Concern over the government's interactions with Ukraine continued to grow as US Ambassador to the European Union, Gordon Sondland, said it had been tasked by the President with relations with Kiev. Sondland, who had run a hotel business, received the Brussels Ambassador's Office after supporting Trump's inauguration with a million dollars.
The agenda of Sondland in Ukraine became clear during a White House meeting in early July with Bolton, then the US. Special Representative for Ukraine Kurt Volker and two advisers to the new President of Ukraine.
In a broader discussion in which White House officials encouraged Ukraine to continue its work on eradicating corruption in the country's energy sector, Sondland blurted out that there were such "investigations that have come to an end and need to be re-launched ", said a familiar with the matter US official.
High-ranking officials understood Sondland's statement as an indication of Burisma and Biden. "Bolton went ballistic" after the meeting, the official said. In the following days, high-ranking NSC officials such as Bolton and Kupperman clamored over their concerns about Ukraine.

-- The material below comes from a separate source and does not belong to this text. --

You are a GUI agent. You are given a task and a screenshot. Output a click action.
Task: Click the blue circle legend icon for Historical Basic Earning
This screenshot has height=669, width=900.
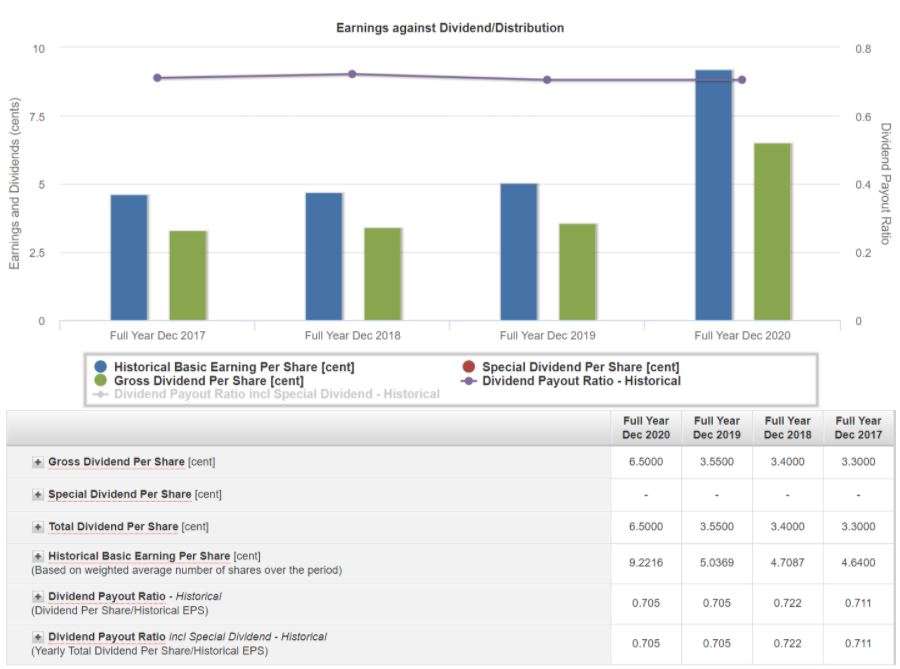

These concerns were also shared with Bill Taylor, who had been sent to Ukraine to act as acting US Ambassador following Yovanovitch's dismissal. Taylor expressed Sondland in a series of text messages before and after Trump's call.
"President Zelenskyy is sensitive to Ukraine being taken seriously, not just an instrument in Washington's domestic and reelection policies," Taylor wrote to Sondland the previous day. Weeks later, Taylor's tone became more alarmed.
"As I said on the phone, I find it crazy to withhold security support for a political campaign," he wrote to Sondland.
Sondland resigned from a timeline appearance before investigators impeached this week after being ordered not to participate in the government. Negotiations with other officials, however, seem to be on track. Yovanovitch is scheduled to testify Friday, and Fiona Hill, who has been the chief adviser to the White House for Russia, will meet with congressional investigators on Monday.
Paul Sun and Julie Tate contributed to this report.